Dunque, molte cose stanno cambiando ma non abbiamo la più pallida idea se Giorgio Pietrostefani, Marina Petrella, Enzo Calvitti, Roberta Cappelli e Sergio Tornaghi, coloro che sono stati per ora messi a disposizione delle autorità italiane, apriranno bocca o la terranno chiusa per sempre. Alcuni di loro hanno già detto di essere irriducibili, cioè non pentiti e non collaborativi, di essere pronti a stare e morire in carcere, senza cedere un solo centimetro o minuto. Non sappiamo ancora se davvero lo faranno e quanti prenderanno questa posizione.

Sarebbe interessante – e ci permettiamo di suggerirlo ai deputati e senatori che fanno le leggi – provare a fornire ai nostri magistrati uno strumento di pentimento tardivo: poiché adesso siete qui, siete vecchi, e dovreste passare una infernale vecchiaia in catene, potreste provare a barattare come hanno fatto gli altri pentiti una parte della vostra libertà in cambio della verità su tutto ciò che è accaduto negli anni Settanta e Ottanta?

Prima di tutto il rapimento, l’interrogatorio, l’esecuzione di Aldo Moro dai suoi carcerieri, chiede di essere conosciuto perché tuttora è largamente ignoto. Io personalmente nella veste di presidente di una commissione bicamerale d’inchiesta del Parlamento della Repubblica italiana sono andato nel 2006 a Budapest per una missione internazionale, nel corso della quale ho raccolto insieme agli altri membri della commissione le informazioni del procuratore generale di quel paese magiaro secondo cui gran parte dei brigatisti Rossi italiani avevano vissuto e operato a Budapest agli ordini del terrorista venezuelano Carlos, oggi all’ ergastolo nelle carceri francesi.

La magistratura ungherese non fu in grado tecnicamente di concederci documenti che ricadevano nella giurisdizione dell’attuale governo russo, ma la cosa che a mio parere grida vendetta è che nessun magistrato, pur trovandosi in presenza di eventi documentati, abbia mai preso l’iniziativa di sapere come andarono le cose nel rapimento Moro, viste dalla tana dei fuggiaschi delle BR. Tra gli arrestati c’è Giorgio Pietrostefani che faceva parte del gruppo di Lotta Continua a cui è stato attribuito il delitto veramente infame e spietato del commissario di polizia Luigi Calabresi, assassinato in strada davanti ai figli che stava per accompagnare a scuola.

Calabresi era stato l’oggetto di una campagna di stampa forsennata guidata da Lotta Continua in cui fior di intellettuali per non dire tutti gli intellettuali a cominciare da Umberto Eco e fino a Norberto Bobbio, per non dire i giornalisti di grido dell’epoca firmarono allora un manifesto proclama che assegnava a Luigi Calabresi la patente di torturatore.
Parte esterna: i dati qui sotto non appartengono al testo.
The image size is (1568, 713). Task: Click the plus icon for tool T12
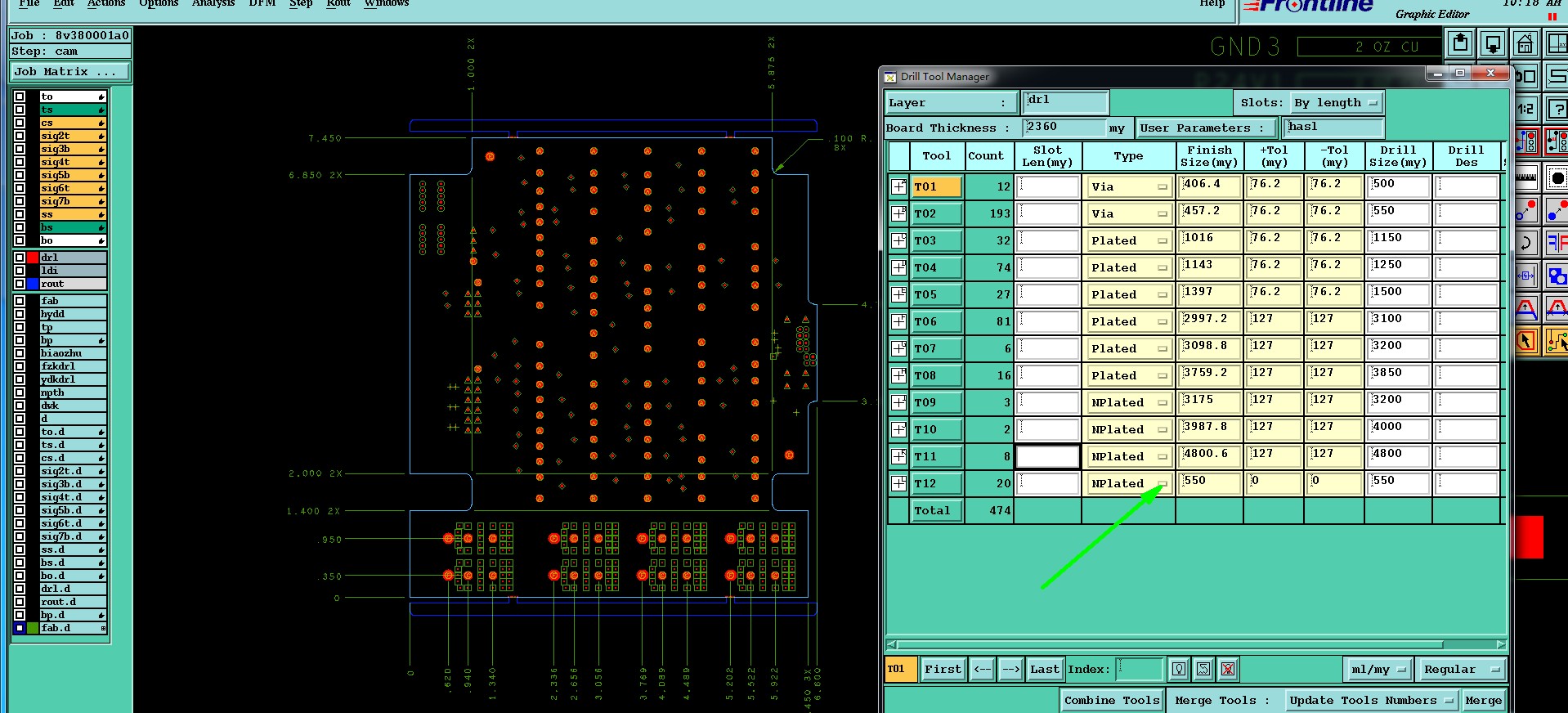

Il fatto si riferiva alla morte dell’anarchico Piero Pinelli, fermato all’ indomani della strage del 12 dicembre in piazza Fontana a Milano, il quale pensando che i suoi compagni anarchici del ponte della Ghisolfa fossero coinvolti nell’attentato, si gettò per disperazione dalla finestra.

La verità completa non si è mai saputa, salvo un dettaglio: e cioè che il commissario Luigi Calabresi non era presente quando l’anarchico Pinelli volò dalla finestra della questura. Ma Calabresi fu assassinato e i suoi presunti assassini, accusati dal pentito Marino, furono condannati. In Italia, la condanna di Adriano Sofri come istigatore suscitò un aspro dibattito.
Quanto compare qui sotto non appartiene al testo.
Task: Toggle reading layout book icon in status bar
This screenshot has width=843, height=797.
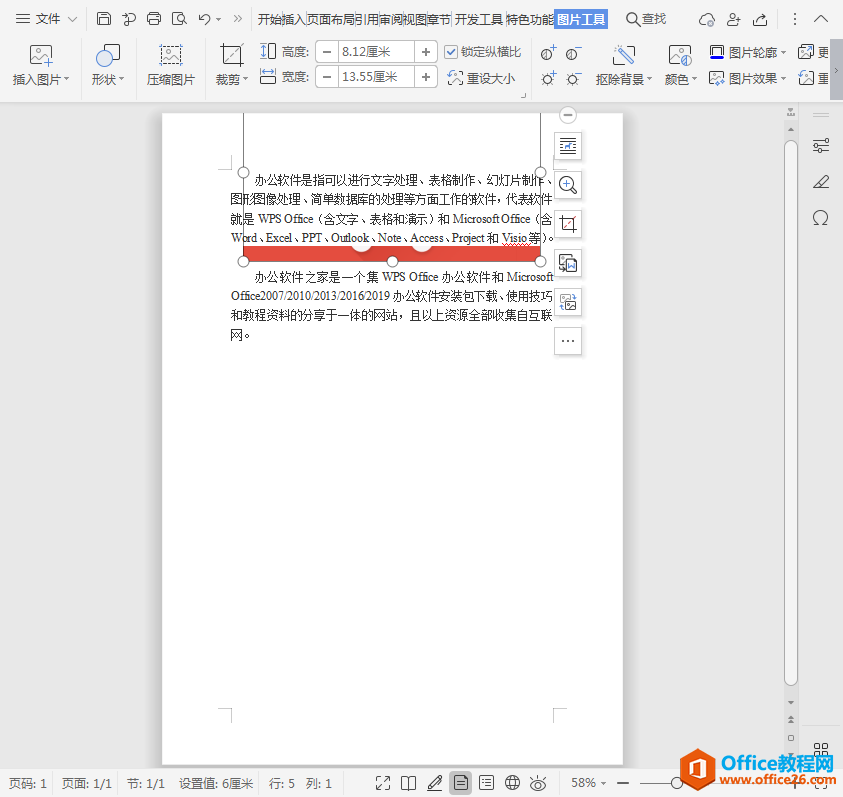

Tuttavia, le condanne furono espresse da un tribunale della Repubblica e per quello che riguarda Giorgio Pietrostefani, ancora la sentenza non era stata applicata a uno dei presunti responsabili. Tira aria nuova dicevamo all’inizio perché evidentemente è stato dichiarato estinto o non più usabile quel tipo di clima intimidatorio che i radical chic parigini hanno sempre usato nei confronti dei governi italiani, anche quando erano guidati dalle sinistre, proteggendo qualsiasi rapinatore o terrorista cercasse asilo sulle rive della Senna. A loro si applicava una cosiddetta “linea Mitterrand” che consisteva nell’autorizzare la concessione dell’asilo coloro che non si fossero macchiati di delitti di sangue. In realtà, la “linea Mitterrand” era poi applicata a tutti.

Le persone che sono state ieri rese disponibili per la giustizia italiana sono tutte accusate e condannate per fatti di sangue e dunque non avrebbero mai dovuto godere di alcuna protezione neanche in Francia, neanche seguendo la morbida linea del presidente Francois Mitterrand. C’è stato un cambio di linea vistoso, perché la Francia ha rinunciato ad uno dei suoi specialissimi diritti che applica fin dai tempi della rivoluzione, quando a partire dalla dittatura di Robespierre la Repubblica francese e poi l’impero e poi la monarchia e poi di nuovo l’impero e poi di nuovo la Repubblica, pratica sempre a sua discrezione: la libertà di mantenere le porte aperte per chi voleva rifugiarsi in Francia e magari andare a rimpinguare le file dei suoi eserciti e della legione straniera. Questo è sempre stato un vezzo francese, uno dei molti motivi per cui la Francia ha marcato la propria diversità.

In questo momento la Francia sta vivendo una crisi che in un altro paese europeo sarebbe impensabile: molti generali francesi stanno minacciando il governo e il presidente Macron di insurrezione militare perché dicono di sentirsi minacciati dalla jihad, dai movimenti terroristici islamici a causa dell’impegno militare francese nell’Africa occidentale in tutti i paesi che facevano parte del suo impero e ne fanno ancora parte sia pure in maniera truccata. La Francia quindi ha dei problemi suoi di grande piccola potenza europea ed africana, ha una politica estera che non coincide con quella europea, così come molti altri fattori identitari e militari che la rendono sdegnosamente unica.

Concedendo all’Italia ciò che ha concesso, la Francia ha rinunciato a un frammento di questa sua sovranità. Lo ha fatto attraverso parole d’ufficio come quelle usate dal presidente Macron quando ha detto che la liberazione, anzi, la consegna dei detenuti italiani alle autorità della nostra Repubblica costituiva semplicemente uno sviluppo delle buone relazioni fra i due paesi per la comune lotta contro il terrorismo. Così si chiude il primo capitolo di una nuova storia e speriamo che presto si scrive il secondo capitolo: quello in cui gli uomini e le donne che finora hanno vissuto tranquillamente in un paese che li ospitava, vedendo aprirsi la porta delle patrie galere possono avere finalmente la tentazione, e l’interesse di vuotare il sacco.